Rewrite all the lines below as a Markdown table with two columns, "No." and "Line". Put a row number in "No." and leave out any blank lines.

## Material
┏━━
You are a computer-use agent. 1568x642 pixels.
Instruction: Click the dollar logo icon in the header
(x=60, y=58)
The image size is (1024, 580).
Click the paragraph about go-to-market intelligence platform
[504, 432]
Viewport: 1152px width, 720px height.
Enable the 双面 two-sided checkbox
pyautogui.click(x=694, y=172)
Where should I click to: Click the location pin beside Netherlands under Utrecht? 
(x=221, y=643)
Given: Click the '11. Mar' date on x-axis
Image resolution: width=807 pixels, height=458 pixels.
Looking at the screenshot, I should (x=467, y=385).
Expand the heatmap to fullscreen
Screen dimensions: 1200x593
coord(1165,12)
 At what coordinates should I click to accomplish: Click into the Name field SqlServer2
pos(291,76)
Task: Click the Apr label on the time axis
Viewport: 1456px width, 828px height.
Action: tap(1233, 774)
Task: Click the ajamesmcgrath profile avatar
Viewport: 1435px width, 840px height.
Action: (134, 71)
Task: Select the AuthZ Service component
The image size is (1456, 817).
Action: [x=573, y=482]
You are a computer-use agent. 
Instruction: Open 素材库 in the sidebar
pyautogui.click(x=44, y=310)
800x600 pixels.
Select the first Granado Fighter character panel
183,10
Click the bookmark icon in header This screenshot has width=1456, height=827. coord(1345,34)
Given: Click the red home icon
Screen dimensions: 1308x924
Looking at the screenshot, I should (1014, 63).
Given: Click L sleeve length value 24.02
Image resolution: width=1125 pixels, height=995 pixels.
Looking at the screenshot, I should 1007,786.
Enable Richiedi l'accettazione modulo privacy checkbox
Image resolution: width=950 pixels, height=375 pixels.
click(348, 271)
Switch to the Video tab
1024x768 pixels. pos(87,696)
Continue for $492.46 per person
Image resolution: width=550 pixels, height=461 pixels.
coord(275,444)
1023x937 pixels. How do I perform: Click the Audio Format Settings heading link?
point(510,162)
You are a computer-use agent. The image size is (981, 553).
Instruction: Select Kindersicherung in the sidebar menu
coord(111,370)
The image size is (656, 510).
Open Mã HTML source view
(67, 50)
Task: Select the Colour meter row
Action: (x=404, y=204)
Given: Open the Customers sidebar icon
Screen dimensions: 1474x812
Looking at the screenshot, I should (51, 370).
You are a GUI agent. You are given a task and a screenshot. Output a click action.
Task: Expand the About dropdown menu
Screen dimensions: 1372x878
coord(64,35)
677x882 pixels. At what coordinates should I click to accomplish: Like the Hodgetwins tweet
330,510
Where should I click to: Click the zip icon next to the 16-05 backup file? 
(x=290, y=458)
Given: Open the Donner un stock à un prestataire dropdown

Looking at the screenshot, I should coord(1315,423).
┗━━
## Answer to the exercise
| No. | Line |
|---|---|
| 1 | You are a computer-use agent. 1568x642 pixels. |
| 2 | Instruction: Click the dollar logo icon in the header |
| 3 | (x=60, y=58) |
| 4 | The image size is (1024, 580). |
| 5 | Click the paragraph about go-to-market intelligence platform |
| 6 | [504, 432] |
| 7 | Viewport: 1152px width, 720px height. |
| 8 | Enable the 双面 two-sided checkbox |
| 9 | pyautogui.click(x=694, y=172) |
| 10 | Where should I click to: Click the location pin beside Netherlands under Utrecht?  |
| 11 | (x=221, y=643) |
| 12 | Given: Click the '11. Mar' date on x-axis |
| 13 | Image resolution: width=807 pixels, height=458 pixels. |
| 14 | Looking at the screenshot, I should (x=467, y=385). |
| 15 | Expand the heatmap to fullscreen |
| 16 | Screen dimensions: 1200x593 |
| 17 | coord(1165,12) |
| 18 |  At what coordinates should I click to accomplish: Click into the Name field SqlServer2 |
| 19 | pos(291,76) |
| 20 | Task: Click the Apr label on the time axis |
| 21 | Viewport: 1456px width, 828px height. |
| 22 | Action: tap(1233, 774) |
| 23 | Task: Click the ajamesmcgrath profile avatar |
| 24 | Viewport: 1435px width, 840px height. |
| 25 | Action: (134, 71) |
| 26 | Task: Select the AuthZ Service component |
| 27 | The image size is (1456, 817). |
| 28 | Action: [x=573, y=482] |
| 29 | You are a computer-use agent.  |
| 30 | Instruction: Open 素材库 in the sidebar |
| 31 | pyautogui.click(x=44, y=310) |
| 32 | 800x600 pixels. |
| 33 | Select the first Granado Fighter character panel |
| 34 | 183,10 |
| 35 | Click the bookmark icon in header This screenshot has width=1456, height=827. coord(1345,34) |
| 36 | Given: Click the red home icon |
| 37 | Screen dimensions: 1308x924 |
| 38 | Looking at the screenshot, I should (1014, 63). |
| 39 | Given: Click L sleeve length value 24.02 |
| 40 | Image resolution: width=1125 pixels, height=995 pixels. |
| 41 | Looking at the screenshot, I should 1007,786. |
| 42 | Enable Richiedi l'accettazione modulo privacy checkbox |
| 43 | Image resolution: width=950 pixels, height=375 pixels. |
| 44 | click(348, 271) |
| 45 | Switch to the Video tab |
| 46 | 1024x768 pixels. pos(87,696) |
| 47 | Continue for $492.46 per person |
| 48 | Image resolution: width=550 pixels, height=461 pixels. |
| 49 | coord(275,444) |
| 50 | 1023x937 pixels. How do I perform: Click the Audio Format Settings heading link? |
| 51 | point(510,162) |
| 52 | You are a computer-use agent. The image size is (981, 553). |
| 53 | Instruction: Select Kindersicherung in the sidebar menu |
| 54 | coord(111,370) |
| 55 | The image size is (656, 510). |
| 56 | Open Mã HTML source view |
| 57 | (67, 50) |
| 58 | Task: Select the Colour meter row |
| 59 | Action: (x=404, y=204) |
| 60 | Given: Open the Customers sidebar icon |
| 61 | Screen dimensions: 1474x812 |
| 62 | Looking at the screenshot, I should (51, 370). |
| 63 | You are a GUI agent. You are given a task and a screenshot. Output a click action. |
| 64 | Task: Expand the About dropdown menu |
| 65 | Screen dimensions: 1372x878 |
| 66 | coord(64,35) |
| 67 | 677x882 pixels. At what coordinates should I click to accomplish: Like the Hodgetwins tweet |
| 68 | 330,510 |
| 69 | Where should I click to: Click the zip icon next to the 16-05 backup file?  |
| 70 | (x=290, y=458) |
| 71 | Given: Open the Donner un stock à un prestataire dropdown |
| 72 | Looking at the screenshot, I should coord(1315,423). |